▸ What the exercise asks
Each line below should be written out exactly, with none skipped.

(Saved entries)
----------------

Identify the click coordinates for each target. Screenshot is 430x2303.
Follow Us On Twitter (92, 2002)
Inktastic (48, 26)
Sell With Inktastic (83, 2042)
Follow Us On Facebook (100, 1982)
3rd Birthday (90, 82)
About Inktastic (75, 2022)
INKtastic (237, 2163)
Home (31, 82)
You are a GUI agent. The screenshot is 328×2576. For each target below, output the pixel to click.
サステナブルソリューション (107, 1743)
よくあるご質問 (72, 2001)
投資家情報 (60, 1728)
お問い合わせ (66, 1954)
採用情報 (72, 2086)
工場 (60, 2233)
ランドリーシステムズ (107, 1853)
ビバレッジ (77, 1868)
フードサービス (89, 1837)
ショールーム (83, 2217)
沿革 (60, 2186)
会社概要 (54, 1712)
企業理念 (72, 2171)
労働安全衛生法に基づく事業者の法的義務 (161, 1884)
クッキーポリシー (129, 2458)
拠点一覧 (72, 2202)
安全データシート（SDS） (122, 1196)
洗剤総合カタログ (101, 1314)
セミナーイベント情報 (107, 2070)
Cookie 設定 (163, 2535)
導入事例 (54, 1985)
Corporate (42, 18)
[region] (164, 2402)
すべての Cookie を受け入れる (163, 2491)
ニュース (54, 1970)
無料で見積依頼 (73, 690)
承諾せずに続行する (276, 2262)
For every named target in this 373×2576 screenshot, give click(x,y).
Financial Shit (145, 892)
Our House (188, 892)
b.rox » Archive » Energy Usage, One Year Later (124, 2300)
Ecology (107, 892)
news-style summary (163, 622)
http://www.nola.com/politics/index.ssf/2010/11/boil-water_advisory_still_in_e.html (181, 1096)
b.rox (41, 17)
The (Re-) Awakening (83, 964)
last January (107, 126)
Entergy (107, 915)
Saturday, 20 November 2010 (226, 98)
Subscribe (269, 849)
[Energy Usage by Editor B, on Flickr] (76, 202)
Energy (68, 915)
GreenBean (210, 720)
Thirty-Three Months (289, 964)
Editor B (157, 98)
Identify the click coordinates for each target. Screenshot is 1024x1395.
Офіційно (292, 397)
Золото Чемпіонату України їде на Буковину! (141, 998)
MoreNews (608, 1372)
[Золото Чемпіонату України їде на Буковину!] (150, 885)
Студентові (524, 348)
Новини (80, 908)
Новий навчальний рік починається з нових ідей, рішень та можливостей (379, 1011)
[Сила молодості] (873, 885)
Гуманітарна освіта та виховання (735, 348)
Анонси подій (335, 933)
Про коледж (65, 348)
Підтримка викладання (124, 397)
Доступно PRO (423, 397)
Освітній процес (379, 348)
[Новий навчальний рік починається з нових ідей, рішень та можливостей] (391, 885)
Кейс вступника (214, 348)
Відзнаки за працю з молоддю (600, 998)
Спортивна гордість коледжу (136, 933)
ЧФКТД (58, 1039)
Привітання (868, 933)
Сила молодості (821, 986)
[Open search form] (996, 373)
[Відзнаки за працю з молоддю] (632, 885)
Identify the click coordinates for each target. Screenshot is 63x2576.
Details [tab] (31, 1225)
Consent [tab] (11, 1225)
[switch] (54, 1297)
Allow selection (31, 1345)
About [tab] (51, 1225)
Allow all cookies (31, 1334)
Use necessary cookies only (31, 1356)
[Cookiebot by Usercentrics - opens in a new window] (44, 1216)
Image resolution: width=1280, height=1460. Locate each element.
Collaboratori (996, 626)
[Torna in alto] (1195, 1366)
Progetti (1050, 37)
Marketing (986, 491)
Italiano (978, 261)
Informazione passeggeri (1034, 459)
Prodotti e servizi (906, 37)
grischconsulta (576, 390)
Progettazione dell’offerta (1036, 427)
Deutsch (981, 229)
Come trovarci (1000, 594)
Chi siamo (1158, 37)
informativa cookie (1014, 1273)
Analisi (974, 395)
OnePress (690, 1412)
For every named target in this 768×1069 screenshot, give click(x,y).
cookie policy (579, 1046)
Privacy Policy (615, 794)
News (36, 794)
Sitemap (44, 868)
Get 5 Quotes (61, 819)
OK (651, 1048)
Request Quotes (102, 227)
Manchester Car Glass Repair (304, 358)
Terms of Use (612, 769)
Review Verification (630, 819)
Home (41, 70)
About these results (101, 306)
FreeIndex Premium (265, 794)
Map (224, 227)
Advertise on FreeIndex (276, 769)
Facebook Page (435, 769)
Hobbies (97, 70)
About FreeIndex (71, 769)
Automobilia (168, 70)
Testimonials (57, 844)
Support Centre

----------------

▸ Written answer
Identify the click coordinates for each target. Screenshot is 430x2303.
Follow Us On Twitter (92, 2002)
Inktastic (48, 26)
Sell With Inktastic (83, 2042)
Follow Us On Facebook (100, 1982)
3rd Birthday (90, 82)
About Inktastic (75, 2022)
INKtastic (237, 2163)
Home (31, 82)
You are a GUI agent. The screenshot is 328×2576. For each target below, output the pixel to click.
サステナブルソリューション (107, 1743)
よくあるご質問 (72, 2001)
投資家情報 (60, 1728)
お問い合わせ (66, 1954)
採用情報 (72, 2086)
工場 (60, 2233)
ランドリーシステムズ (107, 1853)
ビバレッジ (77, 1868)
フードサービス (89, 1837)
ショールーム (83, 2217)
沿革 (60, 2186)
会社概要 (54, 1712)
企業理念 (72, 2171)
労働安全衛生法に基づく事業者の法的義務 (161, 1884)
クッキーポリシー (129, 2458)
拠点一覧 (72, 2202)
安全データシート（SDS） (122, 1196)
洗剤総合カタログ (101, 1314)
セミナーイベント情報 (107, 2070)
Cookie 設定 (163, 2535)
導入事例 (54, 1985)
Corporate (42, 18)
[region] (164, 2402)
すべての Cookie を受け入れる (163, 2491)
ニュース (54, 1970)
無料で見積依頼 (73, 690)
承諾せずに続行する (276, 2262)
For every named target in this 373×2576 screenshot, give click(x,y).
Financial Shit (145, 892)
Our House (188, 892)
b.rox » Archive » Energy Usage, One Year Later (124, 2300)
Ecology (107, 892)
news-style summary (163, 622)
http://www.nola.com/politics/index.ssf/2010/11/boil-water_advisory_still_in_e.html (181, 1096)
b.rox (41, 17)
The (Re-) Awakening (83, 964)
last January (107, 126)
Entergy (107, 915)
Saturday, 20 November 2010 (226, 98)
Subscribe (269, 849)
[Energy Usage by Editor B, on Flickr] (76, 202)
Energy (68, 915)
GreenBean (210, 720)
Thirty-Three Months (289, 964)
Editor B (157, 98)
Identify the click coordinates for each target. Screenshot is 1024x1395.
Офіційно (292, 397)
Золото Чемпіонату України їде на Буковину! (141, 998)
MoreNews (608, 1372)
[Золото Чемпіонату України їде на Буковину!] (150, 885)
Студентові (524, 348)
Новини (80, 908)
Новий навчальний рік починається з нових ідей, рішень та можливостей (379, 1011)
[Сила молодості] (873, 885)
Гуманітарна освіта та виховання (735, 348)
Анонси подій (335, 933)
Про коледж (65, 348)
Підтримка викладання (124, 397)
Доступно PRO (423, 397)
Освітній процес (379, 348)
[Новий навчальний рік починається з нових ідей, рішень та можливостей] (391, 885)
Кейс вступника (214, 348)
Відзнаки за працю з молоддю (600, 998)
Спортивна гордість коледжу (136, 933)
ЧФКТД (58, 1039)
Привітання (868, 933)
Сила молодості (821, 986)
[Open search form] (996, 373)
[Відзнаки за працю з молоддю] (632, 885)
Identify the click coordinates for each target. Screenshot is 63x2576.
Details [tab] (31, 1225)
Consent [tab] (11, 1225)
[switch] (54, 1297)
Allow selection (31, 1345)
About [tab] (51, 1225)
Allow all cookies (31, 1334)
Use necessary cookies only (31, 1356)
[Cookiebot by Usercentrics - opens in a new window] (44, 1216)
Image resolution: width=1280, height=1460. Locate each element.
Collaboratori (996, 626)
[Torna in alto] (1195, 1366)
Progetti (1050, 37)
Marketing (986, 491)
Italiano (978, 261)
Informazione passeggeri (1034, 459)
Prodotti e servizi (906, 37)
grischconsulta (576, 390)
Progettazione dell’offerta (1036, 427)
Deutsch (981, 229)
Come trovarci (1000, 594)
Chi siamo (1158, 37)
informativa cookie (1014, 1273)
Analisi (974, 395)
OnePress (690, 1412)
For every named target in this 768×1069 screenshot, give click(x,y).
cookie policy (579, 1046)
Privacy Policy (615, 794)
News (36, 794)
Sitemap (44, 868)
Get 5 Quotes (61, 819)
OK (651, 1048)
Request Quotes (102, 227)
Manchester Car Glass Repair (304, 358)
Terms of Use (612, 769)
Review Verification (630, 819)
Home (41, 70)
About these results (101, 306)
FreeIndex Premium (265, 794)
Map (224, 227)
Advertise on FreeIndex (276, 769)
Facebook Page (435, 769)
Hobbies (97, 70)
About FreeIndex (71, 769)
Automobilia (168, 70)
Testimonials (57, 844)
Support Centre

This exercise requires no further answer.